“You know, in some cultures they cut off your hand for stealing.” Daniel paced up and down the rows of incubators and centrifuges. During the day, as many as thirty investigators might be working in the lab at any given time, but now it was deserted, and Daniel’s voice echoed off white boards and epoxy resin countertops, making it impossible to tell exactly where he was.
Richard’s irresistible cobalt eyes ricocheted inside their bony sockets like a pair of tandem pinballs. They were the only things he could move. His wrists and ankles were securely fastened to his chair with zip ties, and his mouth was stuffed with filter paper and secured with several strips of rainbow lab tape.
“But you didn’t steal with your hands. Did you, Richard?” Daniel stepped from behind a tower of deionized water. He wore a face shield, safety goggles and insulated gloves.

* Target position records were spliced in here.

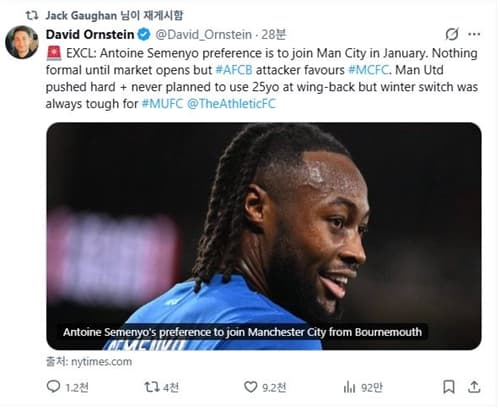Click the 28분 post timestamp
This screenshot has width=500, height=410.
click(273, 35)
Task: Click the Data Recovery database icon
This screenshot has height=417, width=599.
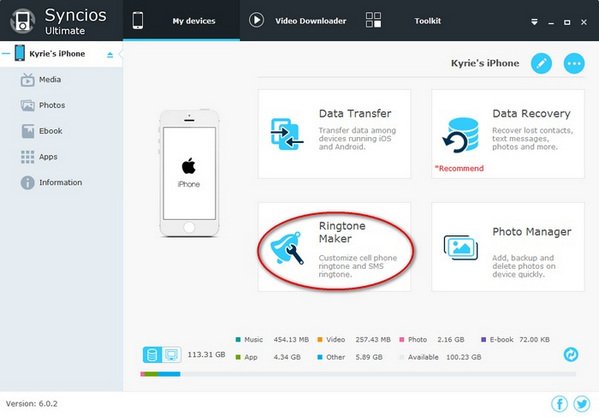Action: click(461, 135)
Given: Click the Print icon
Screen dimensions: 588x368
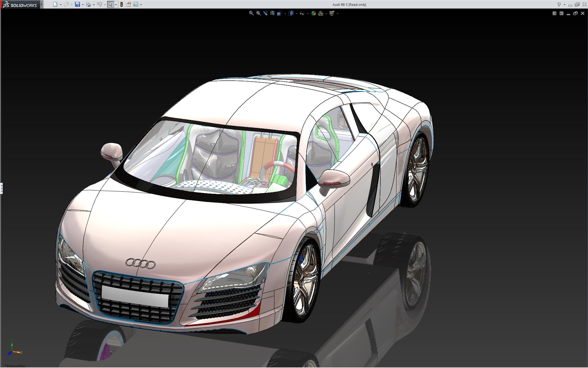Looking at the screenshot, I should [x=88, y=4].
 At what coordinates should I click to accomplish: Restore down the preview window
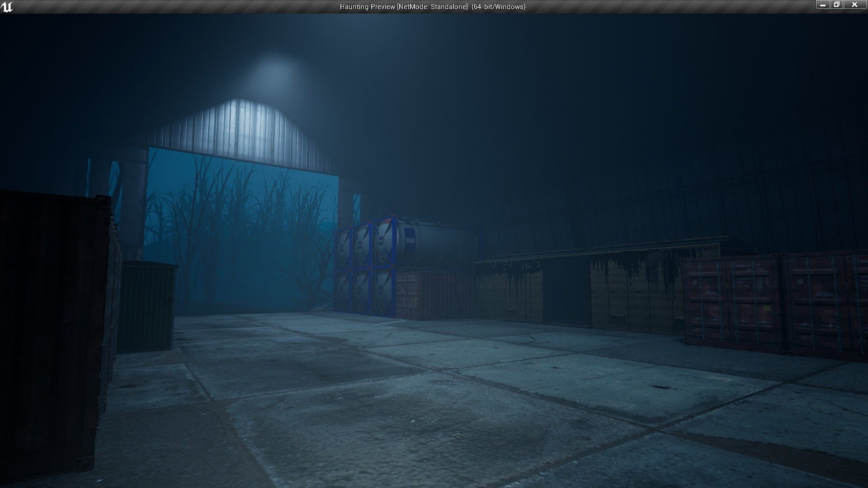pyautogui.click(x=837, y=5)
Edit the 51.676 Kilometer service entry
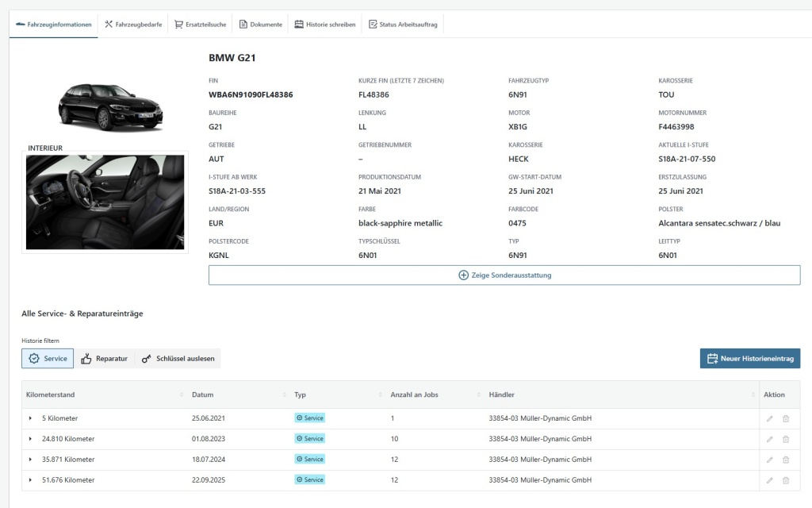 (x=769, y=480)
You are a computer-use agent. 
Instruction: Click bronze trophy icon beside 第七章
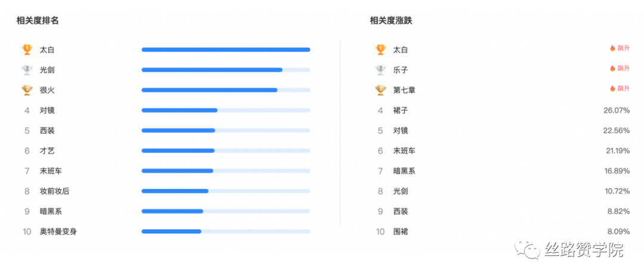tap(380, 90)
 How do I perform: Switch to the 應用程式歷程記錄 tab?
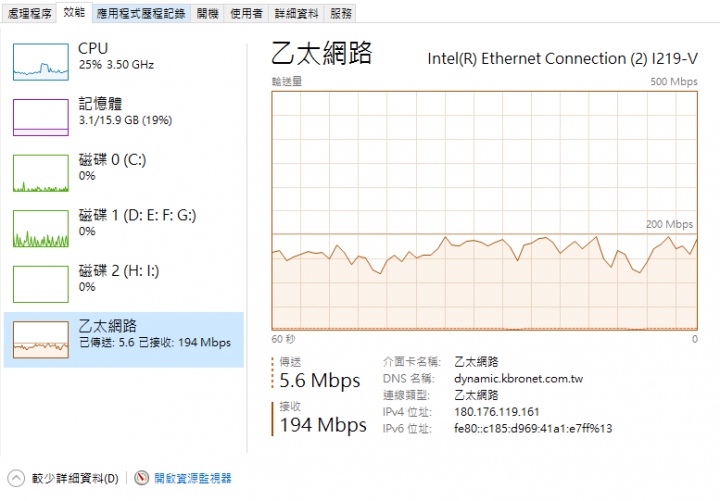141,13

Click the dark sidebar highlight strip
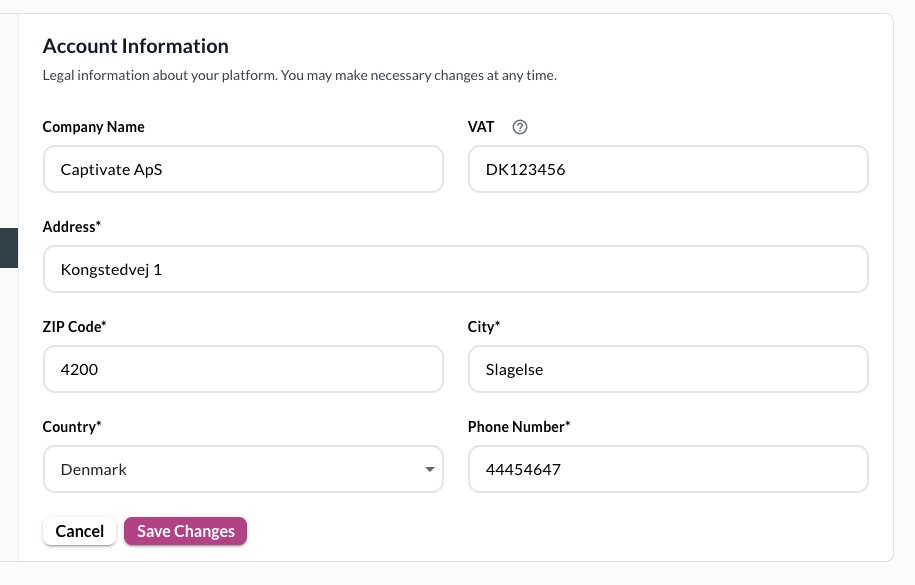tap(8, 248)
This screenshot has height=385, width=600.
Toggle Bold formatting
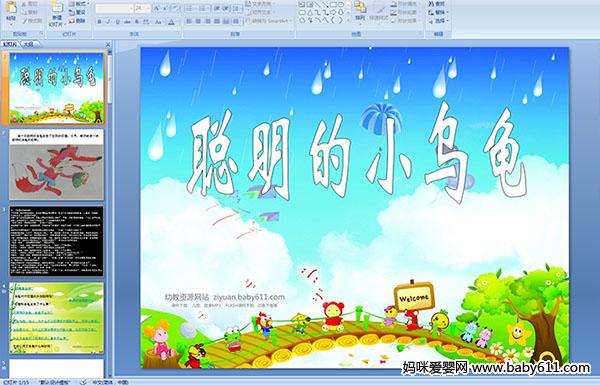pos(99,22)
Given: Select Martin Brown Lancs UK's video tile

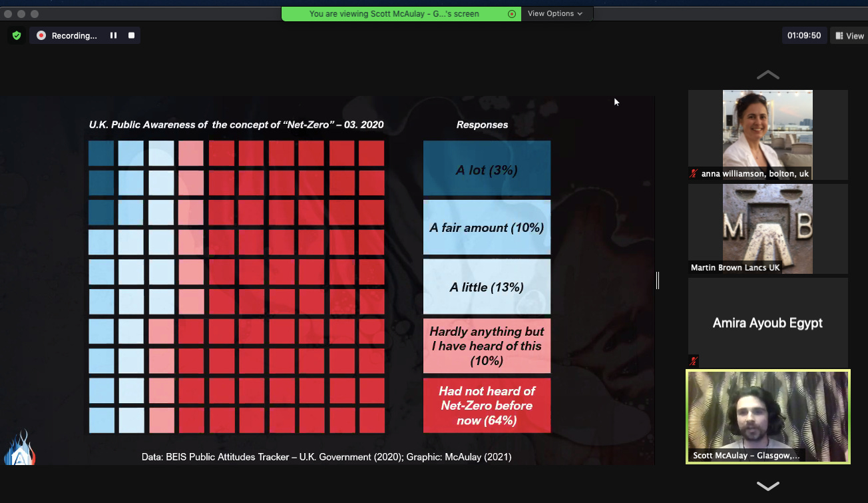Looking at the screenshot, I should (x=767, y=229).
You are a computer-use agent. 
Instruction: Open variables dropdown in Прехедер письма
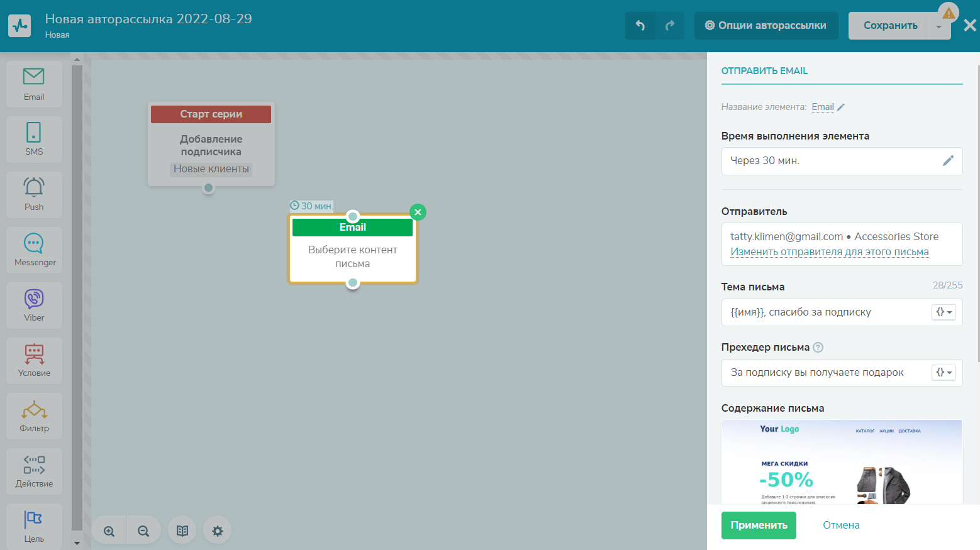coord(944,373)
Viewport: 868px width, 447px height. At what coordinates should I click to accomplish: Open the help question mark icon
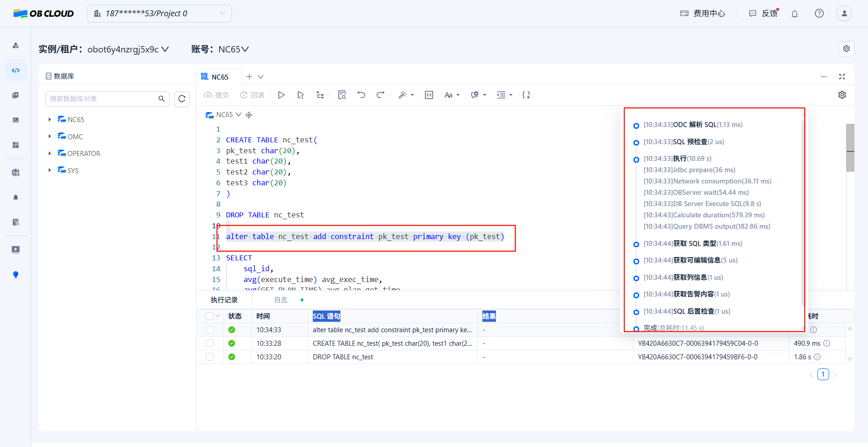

In one hand he carried a coffee-can sized container labeled LN2, in the other a glass pipette.
“No,” Daniel said, “You seduced my lab assistant with greedy eyes that lapped up my research proposals when her back was turned.” He set the container on the counter; the lower half had sprouted a lawn of frost.
“I don’t think losing your hand would do much to stop you from stealing again.” Daniel removed the lid; frigid fog boiled over the edges. He placed the pipette into the container and drew up 6 ml of clear, bubbling fluid. Richard’s eyes bulged like rubber stops under high pressure.
“But I suspect that a few drops of liquid nitrogen on those icy blue peepers might just do the trick.” Daniel peeled back Richard’s eyelids and positioned the pipette above the first writhing globe.
“As we are both men of science, let’s test that hypothesis. Shall we?”